Bill Would Elevate Office's Status

Rep. Thomas M. Davis III (R-Va.) introduced legislation yesterday that he says would restore clout to the regional federal office for homeland security.

The Office of National Capital Region Coordination, created after Sept. 11, 2001, coordinates disaster and anti-terrorism preparations for the Washington area. The office initially was directly under the nation's homeland security secretary but is now within the Federal Emergency Management Agency.

Davis said that the office should be put back under the homeland security secretary to ensure the tightest possible coordination in the event of an emergency. He introduced the bill after Democratic House leaders would not accept his measure as an amendment to homeland security legislation for the regional office.


Ministry Groups Back on Campus

Eight months after Georgetown University limited the campus work of six independent evangelical Protestant ministry groups, the school has reached a deal letting the groups operate freely again.

In August, Campus Ministry officials told the groups, which include the national organizations InterVarsity and Chi Alpha, that the school thought it was unable to properly monitor how Protestant students were being ministered.

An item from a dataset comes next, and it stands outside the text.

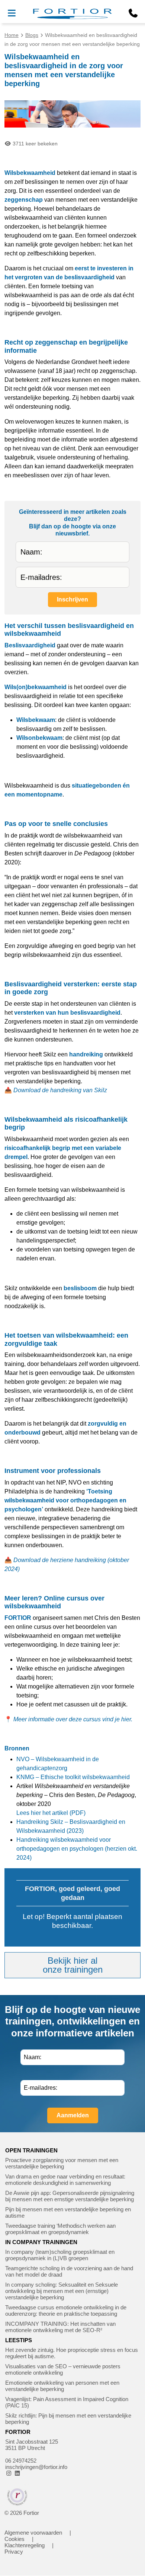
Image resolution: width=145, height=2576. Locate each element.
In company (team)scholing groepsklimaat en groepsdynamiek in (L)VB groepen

The school cut off privileges such as letting the groups advertise on campus, use the Georgetown name in their publicity materials and reserve campus rooms the way school-run ministry groups can.

School officials at the time said their goal was to meet the needs of Protestant students -- who make up about a fifth of the population at the Catholic school -- with their own staff.

The Rev. Philip L. Boroughs, vice president for mission and ministry, announced a deal in a letter to the school Sunday that would allow the groups to return with their previous privileges, as well as to have seats on a new Protestant ministries council. The school also committed to adding 2 1/2 staff members to the current 1 1/2 .

The deal addresses the issue of proselytizing, which school officials complained about last year. The groups are required to agree not to use "any coercive techniques."